Time and patience were two things that Jake Spurling had plenty of. An unattractive man with red pockmarked skin, Jake was as dedicated to solving missing-persons cases as most men were to their families.
Even though there had been a memorial service, none of the bodies had been found; as far as he was concerned, this case was far from over.
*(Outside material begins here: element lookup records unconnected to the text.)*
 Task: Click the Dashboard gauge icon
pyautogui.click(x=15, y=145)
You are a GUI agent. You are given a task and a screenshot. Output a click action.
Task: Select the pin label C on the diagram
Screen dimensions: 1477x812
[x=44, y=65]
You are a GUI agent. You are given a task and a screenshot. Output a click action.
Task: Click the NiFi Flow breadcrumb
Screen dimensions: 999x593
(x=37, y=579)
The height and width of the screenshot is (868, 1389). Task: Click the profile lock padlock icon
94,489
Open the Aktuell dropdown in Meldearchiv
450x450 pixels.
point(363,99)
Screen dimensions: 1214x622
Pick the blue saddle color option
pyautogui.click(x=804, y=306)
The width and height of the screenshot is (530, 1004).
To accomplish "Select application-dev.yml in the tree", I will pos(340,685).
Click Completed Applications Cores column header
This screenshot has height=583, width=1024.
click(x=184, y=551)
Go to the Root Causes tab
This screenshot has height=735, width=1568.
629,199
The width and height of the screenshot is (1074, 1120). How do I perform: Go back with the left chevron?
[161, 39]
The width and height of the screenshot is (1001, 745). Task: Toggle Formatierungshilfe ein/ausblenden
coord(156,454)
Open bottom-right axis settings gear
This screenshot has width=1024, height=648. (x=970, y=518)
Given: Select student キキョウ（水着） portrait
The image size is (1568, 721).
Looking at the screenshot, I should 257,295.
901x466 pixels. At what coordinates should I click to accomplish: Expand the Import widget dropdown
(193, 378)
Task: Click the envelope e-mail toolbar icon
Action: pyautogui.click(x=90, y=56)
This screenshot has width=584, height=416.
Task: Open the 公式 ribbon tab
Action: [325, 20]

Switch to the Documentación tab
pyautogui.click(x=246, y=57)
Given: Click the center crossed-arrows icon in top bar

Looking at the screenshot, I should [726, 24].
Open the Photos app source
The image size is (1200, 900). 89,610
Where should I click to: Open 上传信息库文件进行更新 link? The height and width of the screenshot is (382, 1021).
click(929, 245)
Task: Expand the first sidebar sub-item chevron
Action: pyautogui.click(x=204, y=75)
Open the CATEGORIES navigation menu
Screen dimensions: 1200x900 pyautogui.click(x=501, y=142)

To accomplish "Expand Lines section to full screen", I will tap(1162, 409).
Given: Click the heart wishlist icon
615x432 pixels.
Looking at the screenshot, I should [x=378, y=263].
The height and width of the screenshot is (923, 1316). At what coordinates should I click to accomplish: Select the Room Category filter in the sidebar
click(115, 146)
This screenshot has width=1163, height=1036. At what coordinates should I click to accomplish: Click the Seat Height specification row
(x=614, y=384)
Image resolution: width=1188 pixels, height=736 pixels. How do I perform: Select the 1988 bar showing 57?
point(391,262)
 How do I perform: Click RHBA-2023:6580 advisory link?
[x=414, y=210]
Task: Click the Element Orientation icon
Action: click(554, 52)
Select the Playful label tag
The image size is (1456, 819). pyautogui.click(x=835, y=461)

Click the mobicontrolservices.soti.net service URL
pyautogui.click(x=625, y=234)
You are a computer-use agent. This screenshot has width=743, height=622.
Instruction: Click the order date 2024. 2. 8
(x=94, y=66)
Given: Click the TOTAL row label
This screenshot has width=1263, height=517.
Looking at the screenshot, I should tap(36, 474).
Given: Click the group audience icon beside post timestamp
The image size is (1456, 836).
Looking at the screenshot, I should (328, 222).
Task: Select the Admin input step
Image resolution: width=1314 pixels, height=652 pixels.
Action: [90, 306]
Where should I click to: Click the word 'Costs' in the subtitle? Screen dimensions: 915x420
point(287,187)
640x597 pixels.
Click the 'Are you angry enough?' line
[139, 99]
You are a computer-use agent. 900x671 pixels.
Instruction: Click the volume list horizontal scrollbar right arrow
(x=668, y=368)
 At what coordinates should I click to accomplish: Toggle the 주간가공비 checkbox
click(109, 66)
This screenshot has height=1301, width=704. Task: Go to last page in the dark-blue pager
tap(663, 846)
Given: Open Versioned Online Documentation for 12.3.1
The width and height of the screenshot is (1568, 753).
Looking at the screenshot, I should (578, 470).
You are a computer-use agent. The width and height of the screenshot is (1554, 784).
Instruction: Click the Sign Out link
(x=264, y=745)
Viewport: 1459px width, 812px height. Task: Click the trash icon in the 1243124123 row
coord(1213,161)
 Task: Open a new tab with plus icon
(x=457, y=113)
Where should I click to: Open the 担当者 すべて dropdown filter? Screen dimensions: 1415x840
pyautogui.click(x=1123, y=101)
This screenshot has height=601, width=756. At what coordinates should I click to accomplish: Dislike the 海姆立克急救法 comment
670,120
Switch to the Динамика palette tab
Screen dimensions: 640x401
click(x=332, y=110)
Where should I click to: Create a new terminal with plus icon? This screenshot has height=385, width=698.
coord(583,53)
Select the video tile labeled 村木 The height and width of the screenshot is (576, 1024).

Jake Spurling was one of the best criminal investigators in the country and he vowed he would never give up on the Hamm Sparks disappearance until he got to the bottom of it. And who had been behind it. Jake was known far and wide as a man who, once he had a case, was like a dog with a bone. He would root and dig for information no matter how long it took, or where he had to go to find it. To Jake this was the case of a lifetime.
Aunt Elner Goes Postal
LUTHER GRIGGS, the bully who used to beat up Bobby Smith, lived in a trailer park behind the post office and had a son as mean as his daddy had been at that age. Over the years Aunt Elner had had a series of orange cats that she always named Sonny. That morning Luther Griggs Jr. had thrown a rock at Aunt Elner’s present cat named Sonny and had hit him in the head.
At a quarter to twelve that night Aunt Elner called her niece with the news.
“Norma, I’ve killed the Griggs boy.”
“What?”
“I’ve killed the Griggs boy, murdered him in cold blood. I didn’t mean to but there you have it. Tell Macky to go on and call the police.”
“Aunt Elner, what are you talking about?”
“I’ve killed him, poisoned him, he’s probably lying over there dead and they’re gonna trace the fudge back to me sooner or later, so I might as well give up and get it over with. I’ve tried to live a good life all these years and here I’ve wound up a cold-blooded killer.”